John has $n$ light bulbs and a switchboard with $n$ switches; each bulb can be either on or off, and pressing the $i$-th switch changes the state of bulb $i$ from on to off, and viceversa. He is using them to play a game he has made up. In each move, John selects a (possibly empty) set of switches and presses them, thus inverting the states of the corresponding bulbs. After exactly $m$ moves, John would like to have the first $v$ bulbs on and the rest off; otherwise he loses the game. There is only one restriction: he is not allowed to press the same set of switches in two different moves.
This is quite an easy game, as there are lots of ways of winning. This has encouraged him to keep playing different winning games, and now he is intent on trying them all. Help him count how many ways of winning there are. Two games are considered the same if, after a reordering of the moves in one of them, at every step the same set of switches is pressed in both of them.
For example, if $n = 4$, $m = 3$, and $v = 2$, one possible winning game is obtained by pressing switches 1, 2 and 4 in the first move, 1 and 3 in the second one, and 1, 3 and 4 in the last one. This is considered equivalent to, say, first pressing 1 and 3; then 1, 2, 4; and then 1, 3, 4.

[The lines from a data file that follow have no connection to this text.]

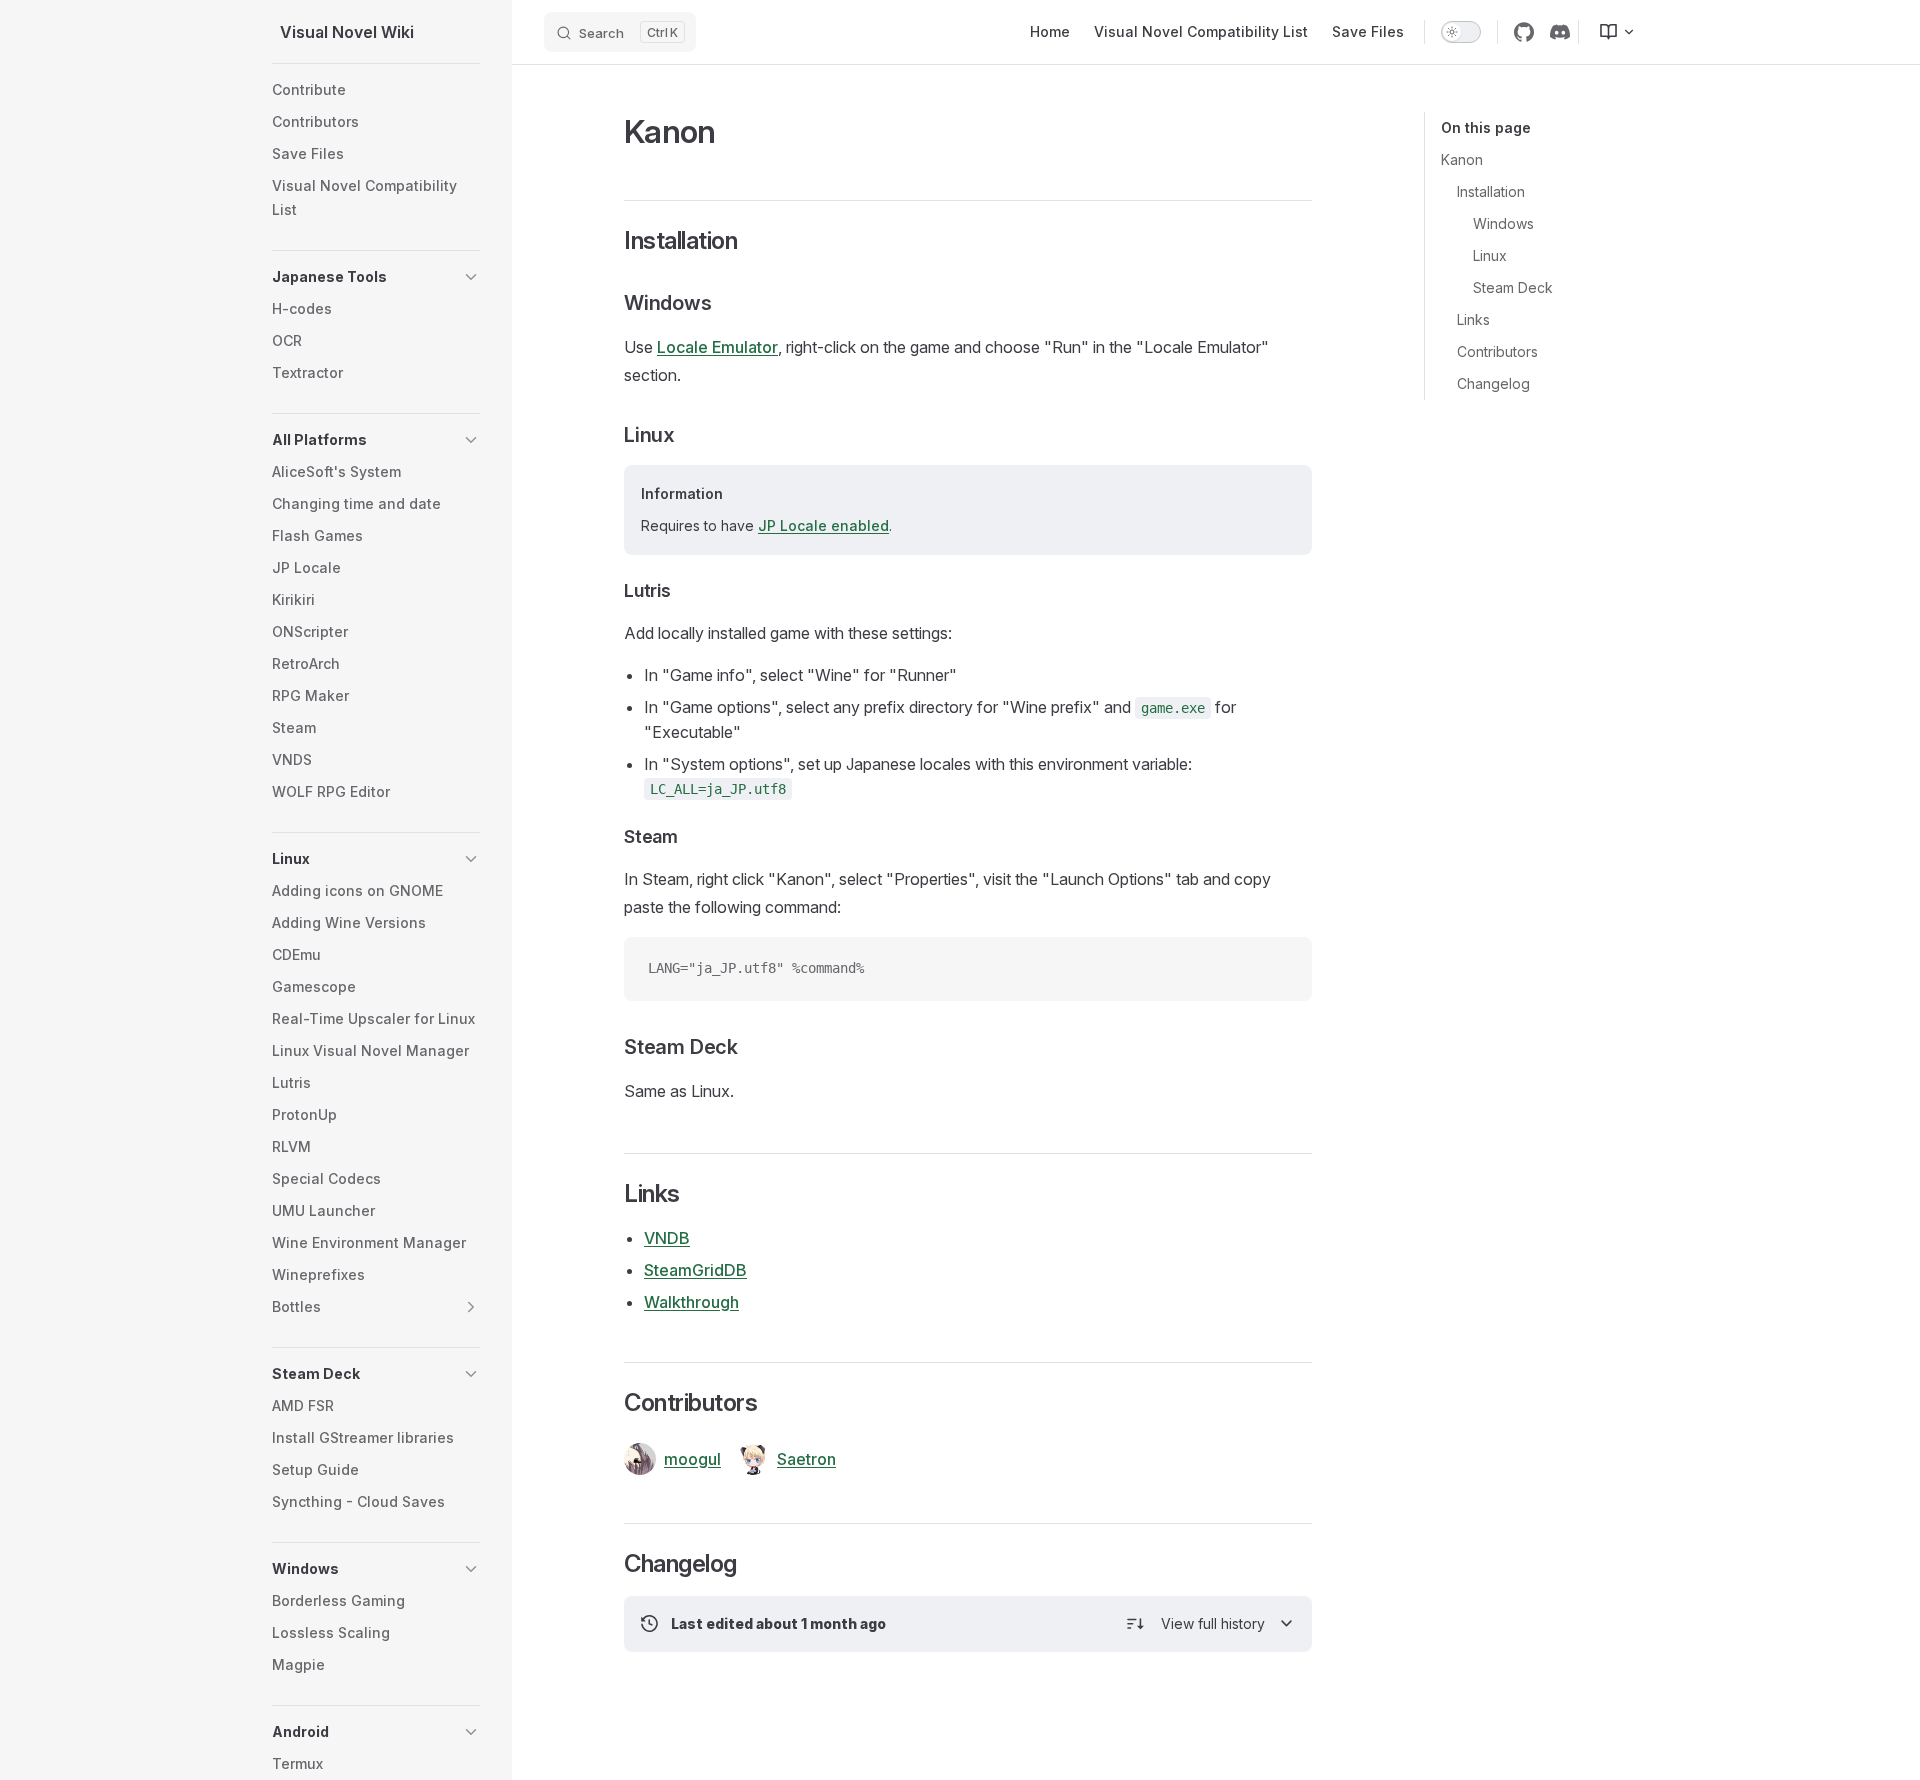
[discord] (1560, 32)
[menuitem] (1609, 32)
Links (1473, 319)
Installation (1491, 191)
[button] (471, 277)
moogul (692, 1459)
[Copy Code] (1280, 969)
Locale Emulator (717, 347)
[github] (1524, 32)
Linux (1490, 255)
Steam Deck (1513, 287)
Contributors (1497, 351)
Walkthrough (691, 1302)
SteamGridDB (695, 1270)
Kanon (1462, 159)
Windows (1503, 223)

The input has at most 500 lines, one for each test case. Each line contains three integers $n$ ($1 \leq n \leq 1 000$), $m$ ($1 \leq m \leq 1 000$), and $v$ ($0 \leq v \leq n$). The last line of input will hold the values 0 0 0 and must not be processed.
Print one line for each test case containing the number of ways John can play the game, modulo the prime $10\, 567\, 201$.